Objective: Please continue the forum post below about mono-red decks in Theros, picking up right after its last sentence.

Page:
━━━━━━━━

Mono-red is really scary up until you get a little bit of bounce or removal going on and then it falls apart. The reason the deck seemed so strong to you is because you were running zero Voyage's End or Griptide, and your Last Breaths were in the side (did you ever bring them in?)
Wit's End is the PERFECT answer to your opponent's Monomania however.
Just hold on to your Wit's End when they Monomania, so you can Wit's End them on your next turn!!!
I think this is fairly reminiscent of the "Jace Battles" we have seen in past standards.. My guess is we will soon witness the great Monomania-Wit's End battles.
Red isn't nearly as bad as people on the forum often make it out to be in Theros.
I think there are a few reasons you're getting push back on this. To try to avoid an escalating argument or worse, let me lay out some of the issues.
1) A single example of a deck is never enough to evaluate a deck type. All of us could 3-0 with generally weak strategies if we opened the right cards, if those colors were very open at the table, and if we drew well and played without mistakes.

━━━━━━━━

Information supplied:
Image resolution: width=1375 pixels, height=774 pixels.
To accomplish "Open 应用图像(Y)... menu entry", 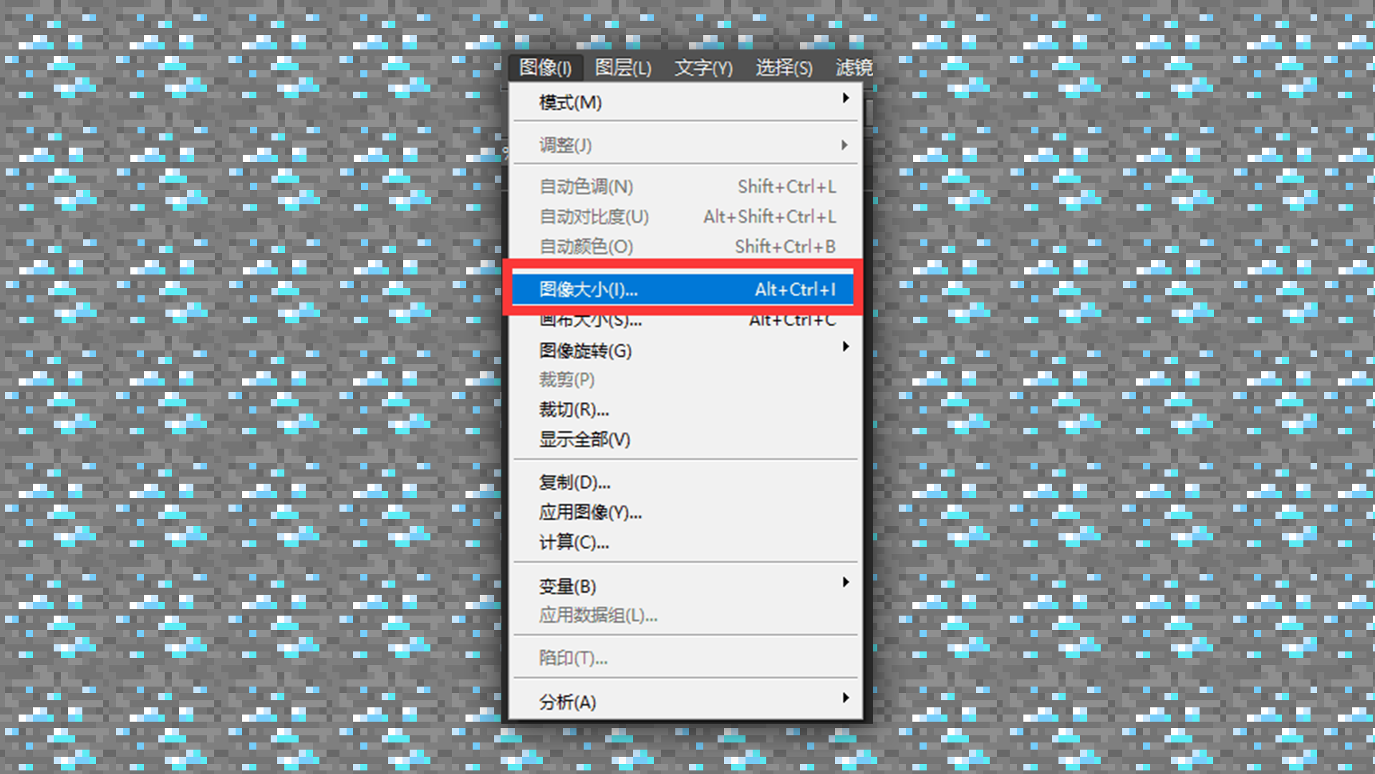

━━━━━━━━

Answer for the task:
To make judgments about archetypes, you need some larger data. Here's an excellent analysis of MTGO drafts which found that while Red was the least popular color to draft, it performed just fine. Also, Mono Anything was so rarely drafted that it didn't even warrant mentioning as a strategy in this analysis.
2) Have people been saying that Red is not good in Theros? I've been saying for a while from my own observations that the worst color is Green. But I've never called any color unplayable or a bad idea to draft, because the set is more or less balanced.
3) Certainly no one ever said that Red is bad when it's so open that you can draft Mono Red in a set that does not support Mono strategies!
Bottom line is that no one is arguing against what happened in your draft, they're arguing with the generalization that "Red is better than everyone thinks" based on one match. It's also very dangerous to throw around Mono strategies because there's a world of difference between drafting Mono because no one else at the table is touching that color (an excellent idea) vs. forcing Mono because you heard it's good (guaranteed disaster). You have to evaluate in the average case, not the outlier case.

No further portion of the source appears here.